A higher-than-normal rate of multiple births also boosted the year’s statistics. For example, there were 185 sets of triplets born in 1997, but only 132 sets in 1998, Cheng said.
African-American babies in Maryland are almost three times as likely to die before their first birthday, a trend that parallels the nation’s, the analysis revealed. For every 1,000 black babies born in Maryland in 1997, 15.5 of them died before turning 1.
“Historically there has been disparity and not just in Maryland,” said Barbara Squires, president of Baltimore City Healthy Start, a program that targets at-risk mothers and tries to get them prenatal care. “The research has not been good enough to try to narrow the discrepancy between blacks and whites. It’s very challenging.”
Baltimore, with 13.9 infant deaths per 1,000 births, and Prince George’s County, with nearly 12, had the highest infant mortality rates in Maryland for jurisdictions where statistics were kept separately.
County figures are less reliable than state data, experts say, because jurisdictional lines are porous. For example, if a mother living in Montgomery County delivers in Prince George’s the infant could be included in birth records for either county.
This analysis used the mother’s county of residence to calculate rates. Records for smaller counties with populations of less than 250,000 were grouped together for privacy, said officials from the National Center of Health Statistics, who compile the figures.
The state has recognized its infant mortality problem and is trying to solve it with a $1 million mass media campaign announced in February by Gov. Parris N. Glendening.
The governor’s program targets both Baltimore and Prince George’s County and will feature public service announcements for television and radio. Expectant mothers also will be given journals outlining health procedures and encouraging them to seek prenatal care.
The state also is planning to expand a mentoring program already successful on the Eastern Shore. Mothers in the program are assigned to mentors who give them advice and remind them to keep prenatal visits.
“It goes on the whole premise of if you support a woman that has very little support, she in turn feels better about herself, feels supported, then will keep more of her prenatal visits,” said Penny James, a coordinator for the Mid-Shore Motherhood Mentorship Program.

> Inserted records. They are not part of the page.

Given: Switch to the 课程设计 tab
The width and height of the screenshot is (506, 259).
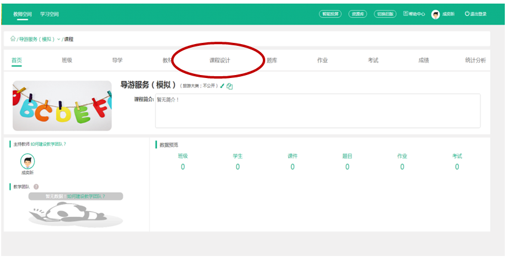Looking at the screenshot, I should pyautogui.click(x=219, y=60).
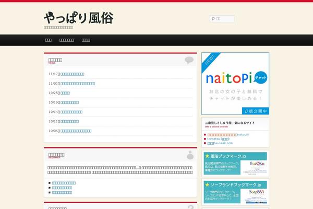
Task: Click the やっぱり風俗 site title
Action: tap(78, 17)
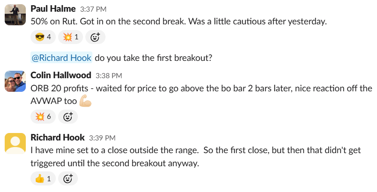Toggle the explosion reaction with 6 votes
Viewport: 377px width, 192px height.
pyautogui.click(x=42, y=117)
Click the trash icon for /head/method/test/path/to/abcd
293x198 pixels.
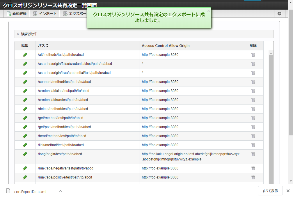pyautogui.click(x=253, y=136)
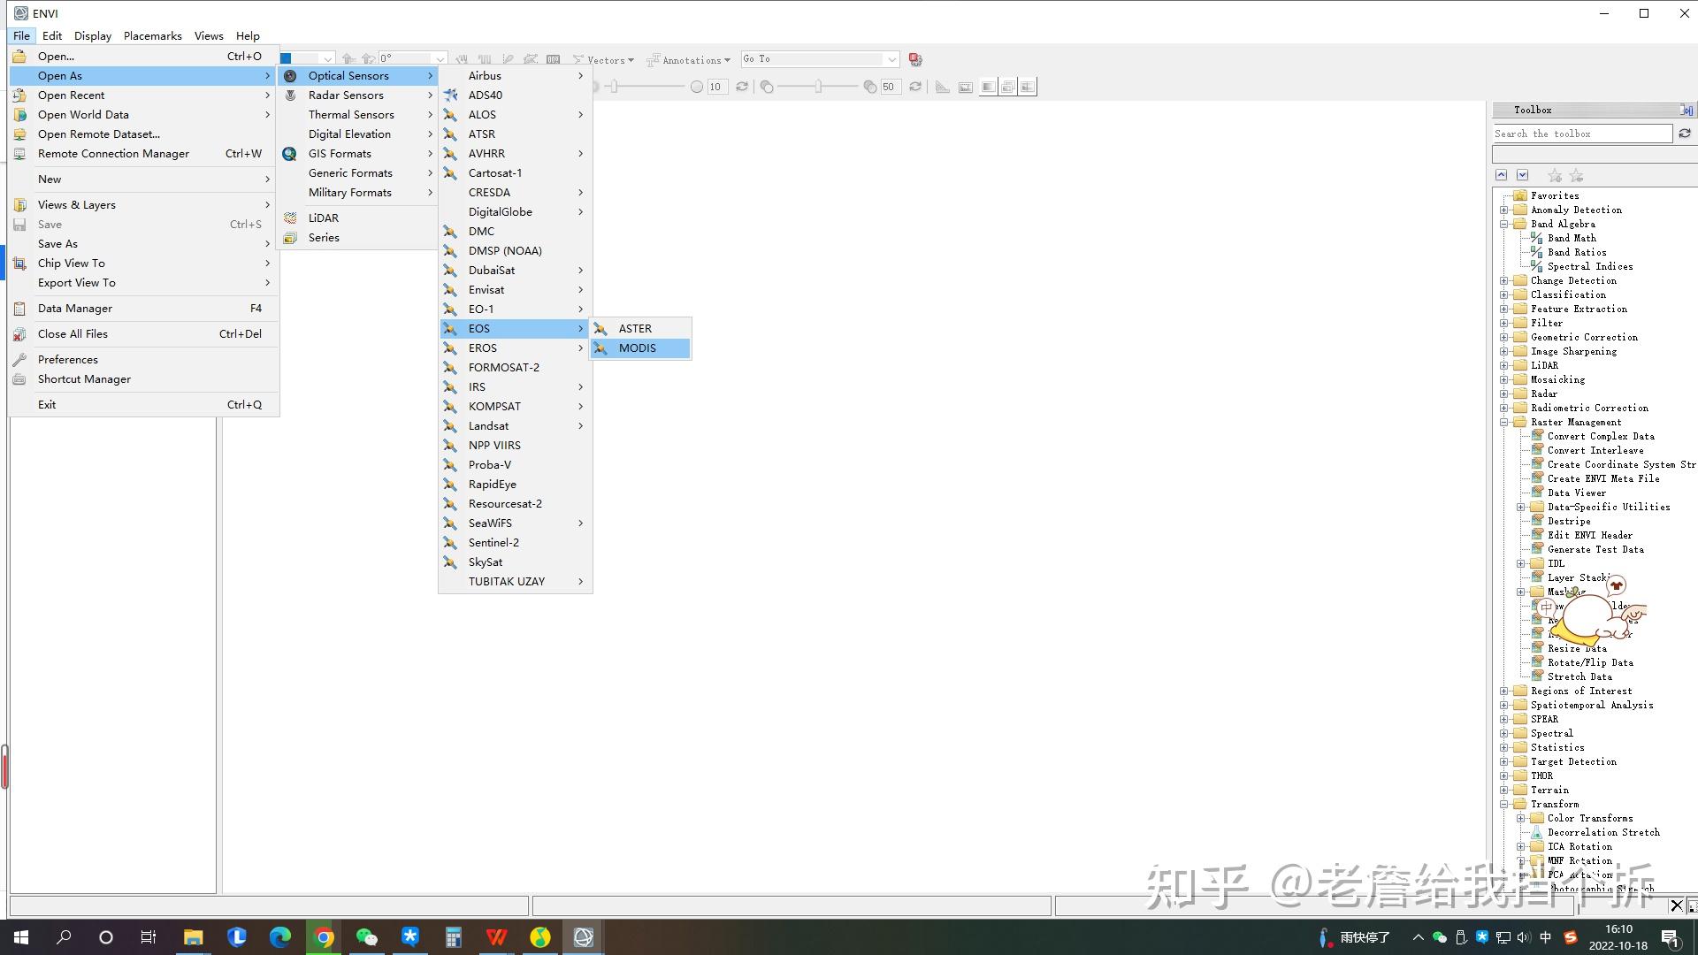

Some women with cultural or language barriers may feel isolated when they become pregnant, she said. The mentoring program identifies those women and connects them with resources to help with the pregnancy.
“A supported woman is going to have a healthier outcome,” James said.

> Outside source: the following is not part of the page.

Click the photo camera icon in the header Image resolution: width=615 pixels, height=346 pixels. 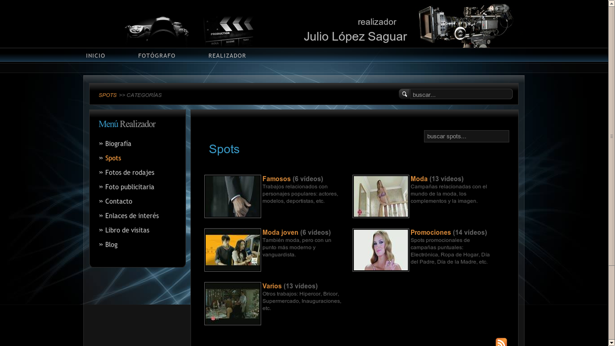click(x=156, y=29)
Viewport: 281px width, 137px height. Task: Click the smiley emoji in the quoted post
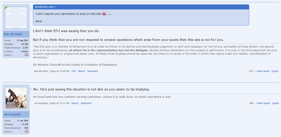[104, 14]
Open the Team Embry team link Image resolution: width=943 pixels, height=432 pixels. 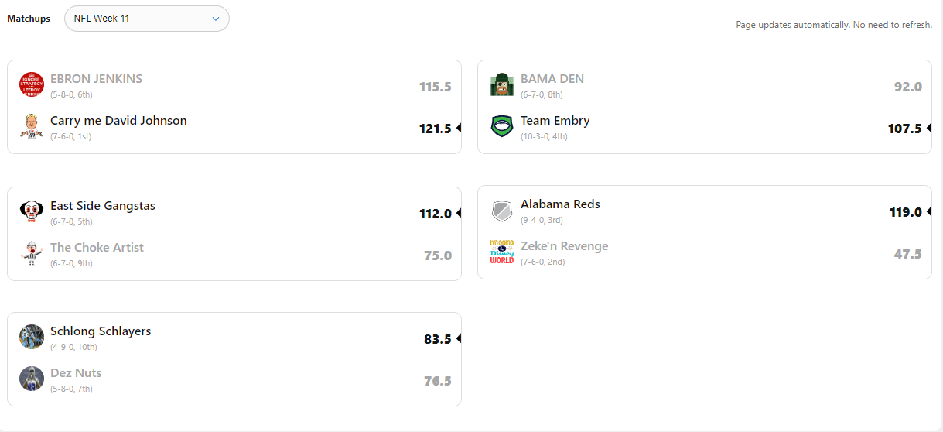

Maryland is determined to drive down its infant death rate.
“The state of Maryland has special programs in almost every county to reduce infant mortality,” said Kathleen Buckley, director of the National Fetal and Infant Mortality Review. Buckley said it’s always good to see how other states are fighting infant mortality.
“Maybe one state is doing something really well that other states can learn from. The problem of infant mortality tells you not only about the health of the community at large but the social and economic well being of the community. In order to make things better you have to make sure families in the community have basic resources.”